Sunday, 24 February 2008

It All Started With Half An Hour Of Adverts

A shorter lie-in this morning followed by a timed 5k along the route used for the Nottingham Grand Prix race. In the 'heat' of the race I hadn't noticed how hilly it was. It's also windy today so this hopefully, combined with the lack of anyone to race against, explains a time of 22.19. After this I join L and Doggo and we run a few more miles. Doggo is appalled when we leave the park and don’t head home but to the pond instead. Still it’s not over and after the pond we finish off with another sojourn through the park.

In the afternoon I drop my skis off in town. I've finally found somewhere that service skis, although I'm not hopeful of seeing them again before our Austria trip but they do need doing, so it's worth the risk. In town there's nowhere to park unless you want to part with a lot of cash, so I look for a parking meter, 60p for 30 minutes will do me and no ever uses them so there should be loads free. That is, except for on a Sunday when they’re free to use, so everyone parks there. Takes me ages to find a free one and I still get a long walk.

L does Lasagne for tea. Excellent, almost as good as mine! We wash it down with pino colada, it's out of carton and without the rum but it's not bad for an AF night.

In the evening we're at the cinema. We're risking the Showcase because they’re not showing this one at Broadway and my last experience of the Savoy was not memorable. We arrive for the 7.10 showing but by 7.40 we are still waiting for the film to start. They subject us to advert after advert, even either side of five film previews. Someone even walks out during the adverts and I don’t see them return. So apologies to the Savoy, we’ll be back next time.

We're here to see the four-time Oscar nominated Juno. Nominated for best film, best original screenplay, best actress (Ellen Page who plays Juno) and best director (Jason Reitman, his second film, following ‘Thank You For Smoking’).

Juno MacGuff tells us ‘it all started with a chair’. This the chair that the sixteen year-old manoeuvred her best friend Paulie Bleeker (Michael Cera) on to. The chair where she had sex with him and ended up pregnant. To her credit she then refuses to become a victim of her circumstances and explores her options, although without seeking anyone else's advice. In the end, she bottles out of an abortion and instead finds adoptive parents in the local freebie ‘Penny Saver’ newspaper, which is a bit like ‘Loot’ I suppose.

I'm afraid this really isn’t my sort of film at all and I don't really want to criticise it but it's been 'nominated' so I feel I ought to. I find the first half a real drag and what makes it worse is that everyone talks in a pretentious American teenage slang which is extremely annoying and that’s just the adults.

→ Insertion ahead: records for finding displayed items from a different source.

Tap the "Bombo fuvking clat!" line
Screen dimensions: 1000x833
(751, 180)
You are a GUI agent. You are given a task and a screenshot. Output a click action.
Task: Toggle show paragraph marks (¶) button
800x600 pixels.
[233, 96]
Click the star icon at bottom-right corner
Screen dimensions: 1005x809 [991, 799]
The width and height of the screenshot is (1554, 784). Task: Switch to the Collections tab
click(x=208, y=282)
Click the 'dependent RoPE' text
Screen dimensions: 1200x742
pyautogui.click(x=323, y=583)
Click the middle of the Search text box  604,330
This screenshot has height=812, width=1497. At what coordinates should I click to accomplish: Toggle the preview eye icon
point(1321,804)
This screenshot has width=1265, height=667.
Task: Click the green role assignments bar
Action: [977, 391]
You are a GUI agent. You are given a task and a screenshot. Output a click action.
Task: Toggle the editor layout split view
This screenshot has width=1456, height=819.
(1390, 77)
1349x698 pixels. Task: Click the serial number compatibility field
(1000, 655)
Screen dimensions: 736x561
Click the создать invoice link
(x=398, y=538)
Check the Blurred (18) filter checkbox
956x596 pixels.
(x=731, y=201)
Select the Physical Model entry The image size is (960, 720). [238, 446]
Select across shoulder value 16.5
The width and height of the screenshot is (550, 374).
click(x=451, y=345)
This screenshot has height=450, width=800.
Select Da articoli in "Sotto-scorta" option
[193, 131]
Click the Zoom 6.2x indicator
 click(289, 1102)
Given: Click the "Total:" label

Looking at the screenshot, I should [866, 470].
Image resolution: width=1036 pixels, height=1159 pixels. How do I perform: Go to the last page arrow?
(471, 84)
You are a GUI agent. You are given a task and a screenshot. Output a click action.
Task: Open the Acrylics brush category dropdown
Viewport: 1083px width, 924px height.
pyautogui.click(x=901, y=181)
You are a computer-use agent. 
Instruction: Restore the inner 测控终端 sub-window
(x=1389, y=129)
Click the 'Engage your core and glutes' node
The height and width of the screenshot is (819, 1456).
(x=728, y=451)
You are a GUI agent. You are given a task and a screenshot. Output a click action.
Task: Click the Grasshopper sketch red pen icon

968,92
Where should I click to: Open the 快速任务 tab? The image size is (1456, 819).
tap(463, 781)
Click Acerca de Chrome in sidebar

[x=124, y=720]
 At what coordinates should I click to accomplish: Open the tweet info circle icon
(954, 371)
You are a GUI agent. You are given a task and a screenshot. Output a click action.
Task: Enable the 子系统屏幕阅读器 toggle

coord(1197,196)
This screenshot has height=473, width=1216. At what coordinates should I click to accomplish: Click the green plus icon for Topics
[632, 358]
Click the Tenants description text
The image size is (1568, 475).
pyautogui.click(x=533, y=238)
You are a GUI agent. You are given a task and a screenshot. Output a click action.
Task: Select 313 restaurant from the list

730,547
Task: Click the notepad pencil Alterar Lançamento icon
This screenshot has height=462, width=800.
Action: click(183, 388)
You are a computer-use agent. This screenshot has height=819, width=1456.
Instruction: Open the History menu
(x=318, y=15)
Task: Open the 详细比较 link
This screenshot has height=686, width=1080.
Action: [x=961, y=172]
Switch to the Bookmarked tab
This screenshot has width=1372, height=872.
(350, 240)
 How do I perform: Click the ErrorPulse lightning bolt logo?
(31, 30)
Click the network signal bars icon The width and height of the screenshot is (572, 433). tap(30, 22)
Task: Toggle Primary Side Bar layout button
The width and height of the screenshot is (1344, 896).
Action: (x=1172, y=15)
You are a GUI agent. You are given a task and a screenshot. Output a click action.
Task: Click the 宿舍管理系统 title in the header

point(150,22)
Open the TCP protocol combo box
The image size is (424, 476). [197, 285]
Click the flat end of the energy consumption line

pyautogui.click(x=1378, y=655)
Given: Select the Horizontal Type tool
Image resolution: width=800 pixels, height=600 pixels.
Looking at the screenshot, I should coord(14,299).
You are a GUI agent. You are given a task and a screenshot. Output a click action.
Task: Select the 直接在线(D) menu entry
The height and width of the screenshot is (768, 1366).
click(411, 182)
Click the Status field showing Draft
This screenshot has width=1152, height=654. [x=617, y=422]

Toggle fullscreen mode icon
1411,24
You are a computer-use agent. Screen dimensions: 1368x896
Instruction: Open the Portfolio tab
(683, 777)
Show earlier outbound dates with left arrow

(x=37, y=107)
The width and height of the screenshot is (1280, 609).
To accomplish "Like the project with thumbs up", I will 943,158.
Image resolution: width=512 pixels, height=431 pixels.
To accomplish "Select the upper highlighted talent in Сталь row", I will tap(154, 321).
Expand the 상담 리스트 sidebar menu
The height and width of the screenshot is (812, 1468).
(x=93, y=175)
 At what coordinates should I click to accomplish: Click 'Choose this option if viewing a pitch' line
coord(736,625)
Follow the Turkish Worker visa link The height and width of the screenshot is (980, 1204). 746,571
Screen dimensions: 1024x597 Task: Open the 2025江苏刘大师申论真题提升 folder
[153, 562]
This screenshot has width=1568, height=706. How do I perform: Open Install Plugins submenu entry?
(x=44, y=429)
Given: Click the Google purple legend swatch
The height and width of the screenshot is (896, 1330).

The jokes aren't very funny and the ticking off of an ultrasound engineer is just embarrassing.

Juno herself is portrayed as a cocky, clued up individual. A pretty smart one at that, which makes it a bit unbelievable that she was stupid enough to get herself knocked up in the first place, particularly as it was her who planned the seduction. A broken condom excuse would have been more believable and a better message to send out.

From this point onwards everything actually goes swimmingly for Juno. Her parents are supportive, she doesn't get kicked out of school, it's hinted that her classmates shun her but they don't really seem to, and her boyfriend doesn't disappear over the horizon. That's despite the fact that she treats him like dirt, which he doesn’t deserve because he clearly adores her. She's a selfish girl who really needs a good hard slap to knock some sense into her.

Luckily the film does settle down and the second half is better. The film even manages to deliver some more natural humour and emotion. This is mainly due to the focus switching to the couple who decide to adopt her baby. The wife, Vanessa is the desperate for a baby type. The husband, Mark is clearly not, he's a typical bloke, and he'd rather be a rock star. Juno and Mark find common ground in music and splatter movies. Although for no explained reason she's into 70's punk while his era is more the 80's. All the same they have more in common that Mark and his wife do. It seems at one point that they were destined to get it on together, despite the twenty odd years between them, but the film ducked that potential issue, which was a shame. He does eventually leave his wife and I almost stand up and cheer, because Vanessa is awful.

L says it was a nice romance but there wasn’t really any romance in it until the last ten minutes. Juno’s Dad, who is excellently played throughout, gives a good description of whom you should love and Juno decides that she does love her poor on-off boyfriend, who she's pretty much ignored throughout, after all. Her father should have told her this earlier, preferably right after he'd administered the previously mentioned 'good hard slap'. Had he done both early enough it might have saved her a lot of bother.

Now I think oh God she’s going to ruin it all and keep the blessed baby but thankfully she doesn’t. Juno and Paulie get all romantic while Vanessa goes it alone as a mother. So in the end, we end up more or less where we started with another single parent on the block.

It's an ok movie but nothing special and pretty lightweight. It's an ideal Sunday night sort of film. You just know everyone is going to live happily ever after and they do. Which for a film which raises a lot of ‘issues’ is odd but it just can't seem to be bothered to deal with them.

It's certainly not worthy of any awards. Please. Ellen Page is good in the role without being totally convincingly. The script is ok but is full of holes. Hardly in the same league as the Coen Brothers.